A digital solution for sustainable timber construction

His thesis, supervised by Prof Yves Weinand, is titled: Design-to-Fabrication Workflow for Raw-Sawn-Timber using Joinery Solver. It presents a new, digital, design-to-production solution to one of the main challenges currently faced by the Swiss timber industry in mountain areas. This often results in the export of unprocessed lumber and import of finished timber products, while it would be far more sustainable and economically viable to develop new building systems for structures using local timber. Due to transportation requirements and environmental restrictions, the maximum size of timber segments in such contexts are of approximatively 5 meters, and most of the work is manual. Petras’s project connects industry and research and allows for the use of irregular timber, which is usually considered of little or no value.

The fact that construction is responsible for approximatively 40% of global CO₂ emissions in developed countries, up to 50% of resource consumption, and about a third of waste further underlines the need for sustainable solutions. Timber is a renewable resource which is naturally biodegradable, and IBOIS integrated mechanical attachment techniques further facilitate the disassembly of structures by rendering unnecessary the often costly process of sorting through the material to remove metal connectors. The method proposed in this thesis allows for optimal construction with a far lighter carbon footprint.

Automation in raw wood fabrication is solidly established, but remains poorly integrated in the local timber industry. While a few large technology companies focus on raw-sawn-timber fabrication, which leads to a high-level automation in fabrication, they do not offer any architectural design methods. Architect and fabricator, in the raw wood context, are seen as two different entities. Research in architectural digital manufacturing makes it possible to design with raw timber while eliminating dependence on large centralized timber companies.

An additional problem which often arises is that projects focus on a single case study, without seeking to introduce automation in local economies. This results in the creation of small-scale semi-automated fab-lab workshops. Consequently, Petras’s research intends to revisit individual design-to-fabrication workflows for whole timber structures and propose new open-source, extendable and reusable techniques.

The system proposes a joinery algorithm which will ease the drafting process of pair-wise wood-wood connections. The joinery algorithm is based on a design modelling separation into two independent algorithms covering:

a) global architectural design

b) local automation of wood-wood connections

The algorithm must fit a number of design requirements. It needs to ensure the re-usability of the joinery methods for more than one case study, include a joinery library, allow the automatic generation of wood-wood connections, respect fabrication constraints, propose a fast collision-based graph method integrating the joinery algorithm into a common CAD modelling environment, and finally, use minimal models for fast computation.

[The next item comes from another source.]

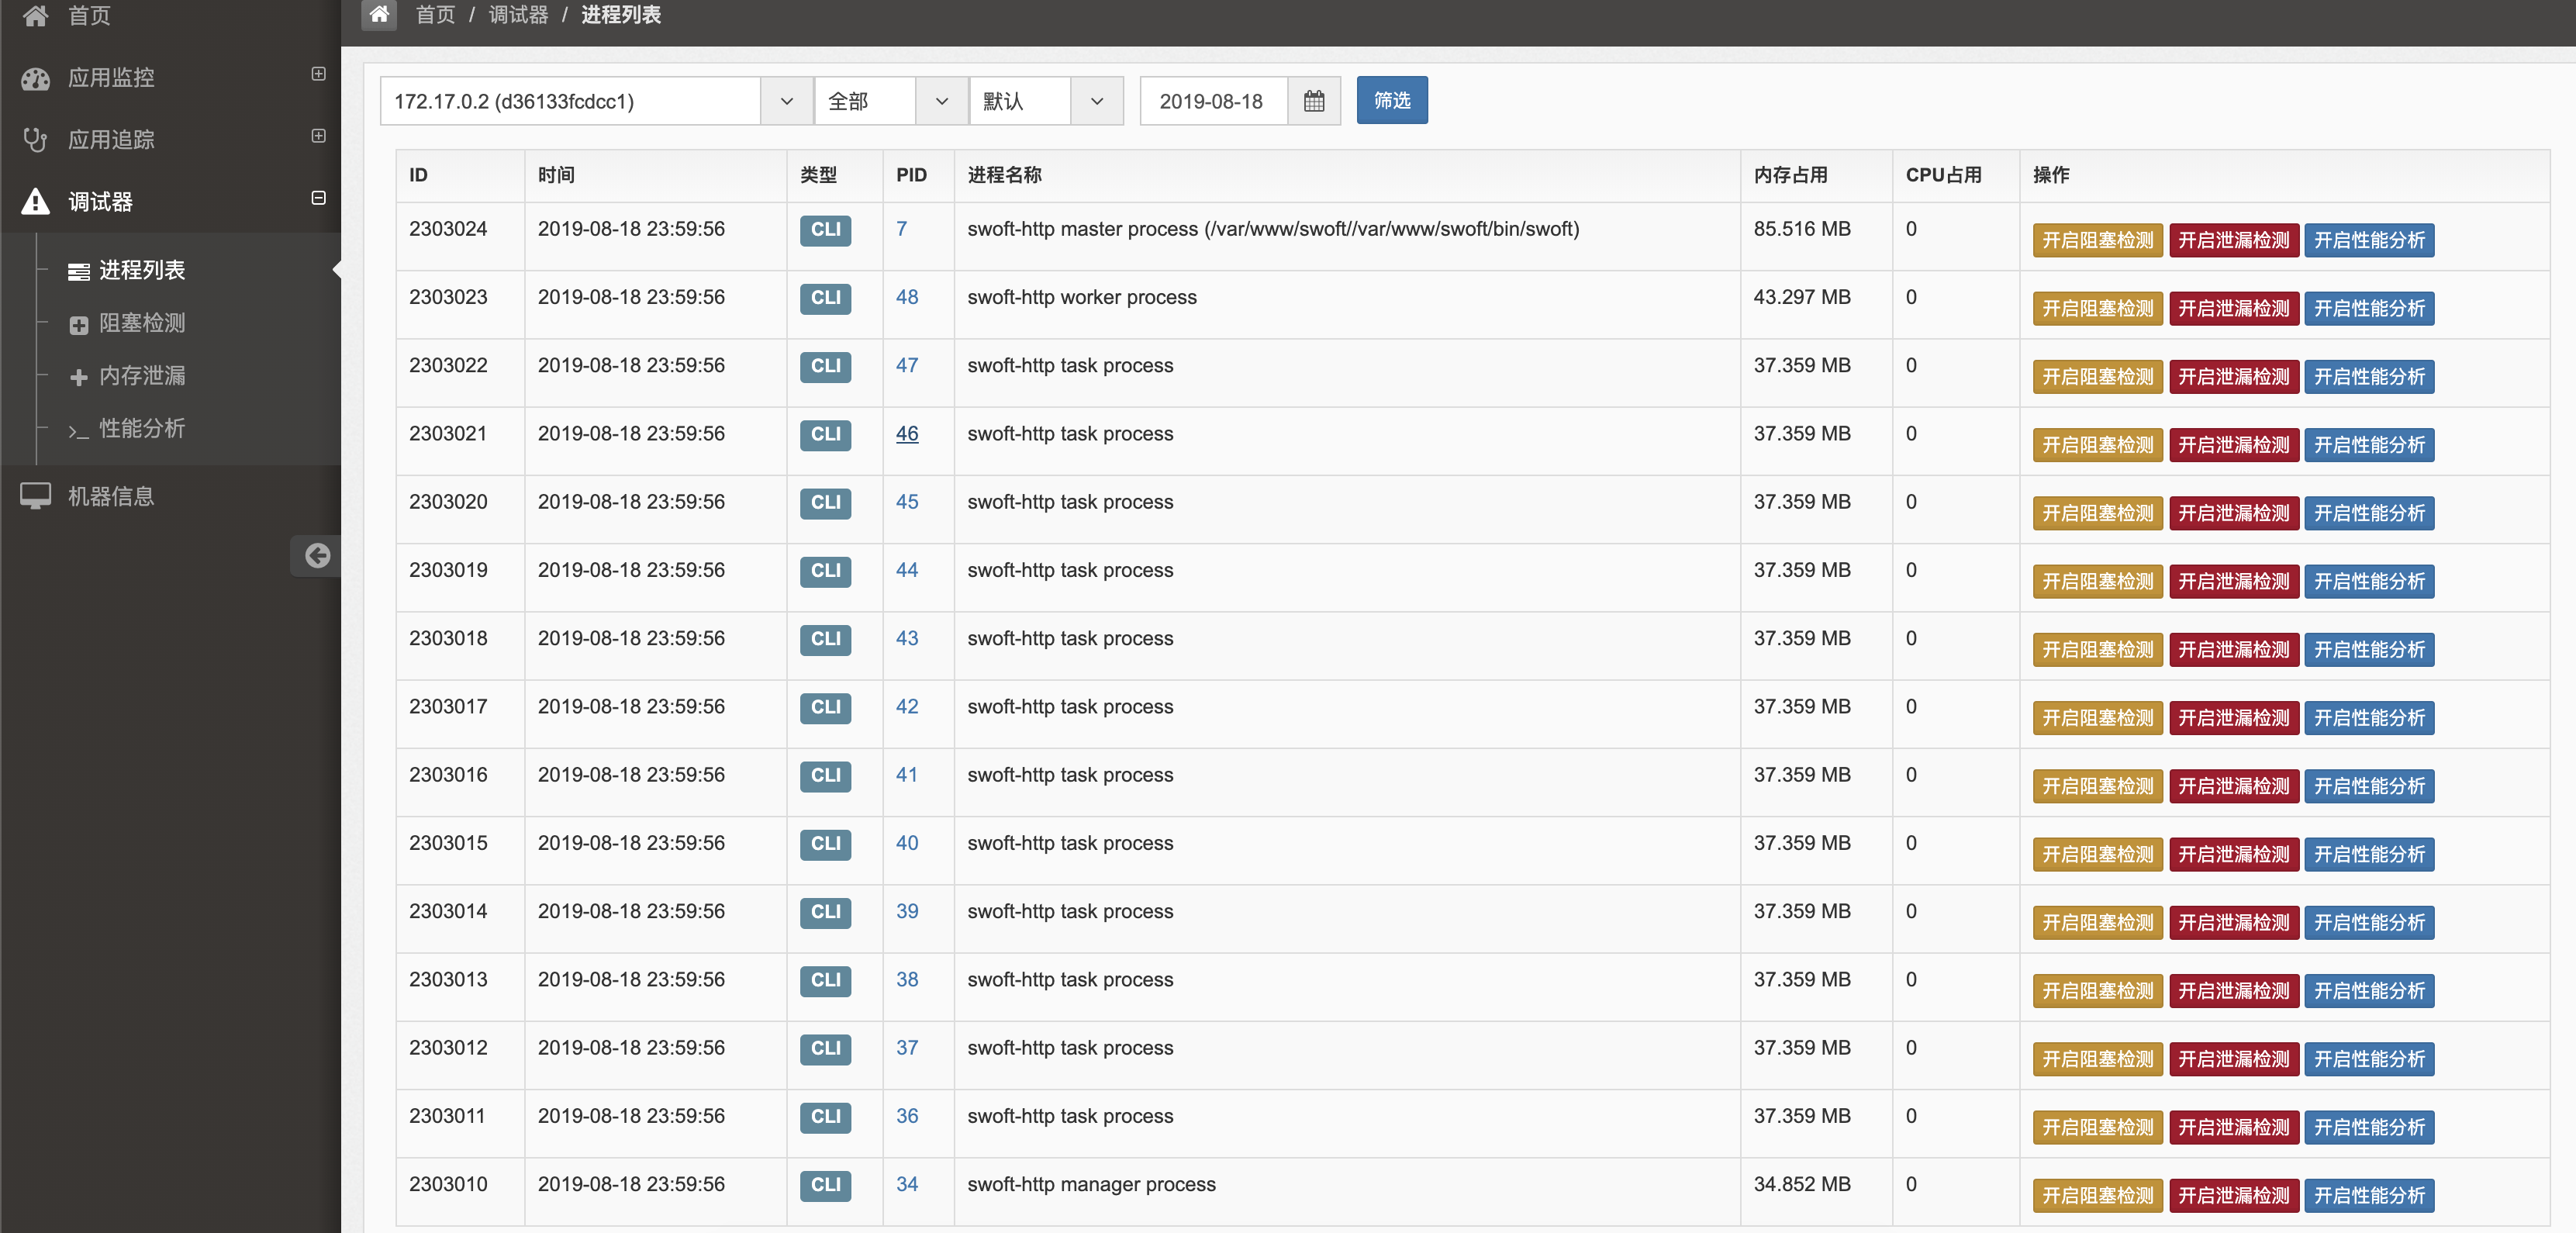
Task: Click PID 46 link
Action: coord(906,434)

The geometrical irregularities of raw wood require laser-scanning and robotic integration. Scanning offers novel solutions for raw wood fabrication such as point-cloud processing, marker-less alignment within a robotic setup, and calibration guidelines for laser scanners. The robotic part introduces tool-path planning algorithm to shorten fabrication file preparation. Design recommendations for machining setups are given to ensure secure, stable and accurate fabrication.

Three types of timber joinery prototypes are assembled to validate the proposed workflow: segmented timber shells, nexorades and a truss from tree forks. The modelling framework is interconnected with tool-path planning to manifest the validity of fabrication of joint geometries. All developed algorithms are open-source.

Petras’s design-to-fabrication workflow proves the possibility of detecting wood joinery types using minimal CAD models. These models do not require hard-coded parametric skills and, as a result, are usable in CAD modelling interfaces. The successful integration of the laser scanner and the robotic arm in order to generate joinery methods bridges the gap between architectural design and manufacturing, offering an efficient, sustainable and economical solution for local construction.